#### ABOUT THIS TASK:
Set down the whole listing that follows, precisely as written.

#### INFORMATION GIVEN:

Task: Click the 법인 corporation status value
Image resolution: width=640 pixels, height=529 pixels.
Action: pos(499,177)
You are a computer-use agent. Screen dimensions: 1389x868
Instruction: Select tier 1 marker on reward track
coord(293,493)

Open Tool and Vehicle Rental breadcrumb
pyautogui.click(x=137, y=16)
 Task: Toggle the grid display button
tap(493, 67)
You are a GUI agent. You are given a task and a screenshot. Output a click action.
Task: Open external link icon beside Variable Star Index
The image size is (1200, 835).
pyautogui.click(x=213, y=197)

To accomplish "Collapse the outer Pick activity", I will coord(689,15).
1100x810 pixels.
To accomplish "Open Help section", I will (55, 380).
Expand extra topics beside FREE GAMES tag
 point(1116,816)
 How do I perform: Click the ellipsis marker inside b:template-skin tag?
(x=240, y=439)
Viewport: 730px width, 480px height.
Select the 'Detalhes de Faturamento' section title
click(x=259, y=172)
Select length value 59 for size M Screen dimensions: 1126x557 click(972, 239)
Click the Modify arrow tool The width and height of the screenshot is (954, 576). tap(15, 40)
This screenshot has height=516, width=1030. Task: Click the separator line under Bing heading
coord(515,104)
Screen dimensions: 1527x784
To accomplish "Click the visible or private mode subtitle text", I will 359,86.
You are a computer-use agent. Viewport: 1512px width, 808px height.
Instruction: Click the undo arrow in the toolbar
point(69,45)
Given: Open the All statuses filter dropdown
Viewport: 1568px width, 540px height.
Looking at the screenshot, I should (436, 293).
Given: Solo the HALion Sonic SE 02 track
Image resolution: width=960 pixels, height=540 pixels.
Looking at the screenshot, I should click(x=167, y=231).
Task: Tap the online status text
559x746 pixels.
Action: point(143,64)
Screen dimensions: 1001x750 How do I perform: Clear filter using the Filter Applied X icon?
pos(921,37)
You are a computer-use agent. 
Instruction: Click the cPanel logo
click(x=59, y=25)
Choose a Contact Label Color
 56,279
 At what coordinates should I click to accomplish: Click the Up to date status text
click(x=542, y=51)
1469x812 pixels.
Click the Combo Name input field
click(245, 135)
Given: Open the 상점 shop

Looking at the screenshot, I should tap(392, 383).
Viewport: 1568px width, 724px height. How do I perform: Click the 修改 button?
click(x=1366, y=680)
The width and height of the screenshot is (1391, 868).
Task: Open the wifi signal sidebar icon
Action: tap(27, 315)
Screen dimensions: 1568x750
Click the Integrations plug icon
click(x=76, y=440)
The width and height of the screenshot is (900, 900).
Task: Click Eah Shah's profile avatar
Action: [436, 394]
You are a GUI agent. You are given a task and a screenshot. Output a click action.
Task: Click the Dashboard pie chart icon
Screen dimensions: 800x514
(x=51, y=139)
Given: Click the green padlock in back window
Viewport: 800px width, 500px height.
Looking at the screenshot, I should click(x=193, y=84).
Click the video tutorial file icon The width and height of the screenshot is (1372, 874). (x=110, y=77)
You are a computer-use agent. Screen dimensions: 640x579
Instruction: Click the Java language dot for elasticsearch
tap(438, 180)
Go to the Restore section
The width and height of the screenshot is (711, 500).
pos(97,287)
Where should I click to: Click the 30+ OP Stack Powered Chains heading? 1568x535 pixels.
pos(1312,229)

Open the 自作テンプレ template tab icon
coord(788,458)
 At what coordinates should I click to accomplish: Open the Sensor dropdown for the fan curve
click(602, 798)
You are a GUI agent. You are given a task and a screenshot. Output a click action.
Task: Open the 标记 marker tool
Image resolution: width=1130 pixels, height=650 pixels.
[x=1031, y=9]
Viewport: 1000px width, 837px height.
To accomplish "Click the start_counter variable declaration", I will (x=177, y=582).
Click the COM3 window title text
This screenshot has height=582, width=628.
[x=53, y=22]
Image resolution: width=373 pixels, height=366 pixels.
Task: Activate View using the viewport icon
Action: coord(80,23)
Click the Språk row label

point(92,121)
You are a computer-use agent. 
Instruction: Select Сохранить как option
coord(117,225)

#### RESPONSE:
Task: Click the 법인 corporation status value
Image resolution: width=640 pixels, height=529 pixels.
Action: pos(499,177)
You are a computer-use agent. Screen dimensions: 1389x868
Instruction: Select tier 1 marker on reward track
coord(293,493)

Open Tool and Vehicle Rental breadcrumb
pyautogui.click(x=137, y=16)
 Task: Toggle the grid display button
tap(493, 67)
You are a GUI agent. You are given a task and a screenshot. Output a click action.
Task: Open external link icon beside Variable Star Index
The image size is (1200, 835).
pyautogui.click(x=213, y=197)

To accomplish "Collapse the outer Pick activity", I will coord(689,15).
1100x810 pixels.
To accomplish "Open Help section", I will (55, 380).
Expand extra topics beside FREE GAMES tag
 point(1116,816)
 How do I perform: Click the ellipsis marker inside b:template-skin tag?
(x=240, y=439)
Viewport: 730px width, 480px height.
Select the 'Detalhes de Faturamento' section title
click(x=259, y=172)
Select length value 59 for size M Screen dimensions: 1126x557 click(972, 239)
Click the Modify arrow tool The width and height of the screenshot is (954, 576). tap(15, 40)
This screenshot has height=516, width=1030. Task: Click the separator line under Bing heading
coord(515,104)
Screen dimensions: 1527x784
To accomplish "Click the visible or private mode subtitle text", I will 359,86.
You are a computer-use agent. Viewport: 1512px width, 808px height.
Instruction: Click the undo arrow in the toolbar
point(69,45)
Given: Open the All statuses filter dropdown
Viewport: 1568px width, 540px height.
Looking at the screenshot, I should (436, 293).
Given: Solo the HALion Sonic SE 02 track
Image resolution: width=960 pixels, height=540 pixels.
Looking at the screenshot, I should click(x=167, y=231).
Task: Tap the online status text
559x746 pixels.
Action: point(143,64)
Screen dimensions: 1001x750 How do I perform: Clear filter using the Filter Applied X icon?
pos(921,37)
You are a computer-use agent. 
Instruction: Click the cPanel logo
click(x=59, y=25)
Choose a Contact Label Color
 56,279
 At what coordinates should I click to accomplish: Click the Up to date status text
click(x=542, y=51)
1469x812 pixels.
Click the Combo Name input field
click(245, 135)
Given: Open the 상점 shop

Looking at the screenshot, I should tap(392, 383).
Viewport: 1568px width, 724px height. How do I perform: Click the 修改 button?
click(x=1366, y=680)
The width and height of the screenshot is (1391, 868).
Task: Open the wifi signal sidebar icon
Action: tap(27, 315)
Screen dimensions: 1568x750
Click the Integrations plug icon
click(x=76, y=440)
The width and height of the screenshot is (900, 900).
Task: Click Eah Shah's profile avatar
Action: [436, 394]
You are a GUI agent. You are given a task and a screenshot. Output a click action.
Task: Click the Dashboard pie chart icon
Screen dimensions: 800x514
(x=51, y=139)
Given: Click the green padlock in back window
Viewport: 800px width, 500px height.
Looking at the screenshot, I should click(x=193, y=84).
Click the video tutorial file icon The width and height of the screenshot is (1372, 874). (x=110, y=77)
You are a computer-use agent. Screen dimensions: 640x579
Instruction: Click the Java language dot for elasticsearch
tap(438, 180)
Go to the Restore section
The width and height of the screenshot is (711, 500).
pos(97,287)
Where should I click to: Click the 30+ OP Stack Powered Chains heading? 1568x535 pixels.
pos(1312,229)

Open the 自作テンプレ template tab icon
coord(788,458)
 At what coordinates should I click to accomplish: Open the Sensor dropdown for the fan curve
click(602, 798)
You are a GUI agent. You are given a task and a screenshot. Output a click action.
Task: Open the 标记 marker tool
Image resolution: width=1130 pixels, height=650 pixels.
[x=1031, y=9]
Viewport: 1000px width, 837px height.
To accomplish "Click the start_counter variable declaration", I will (x=177, y=582).
Click the COM3 window title text
This screenshot has height=582, width=628.
[x=53, y=22]
Image resolution: width=373 pixels, height=366 pixels.
Task: Activate View using the viewport icon
Action: coord(80,23)
Click the Språk row label

point(92,121)
You are a computer-use agent. 
Instruction: Select Сохранить как option
coord(117,225)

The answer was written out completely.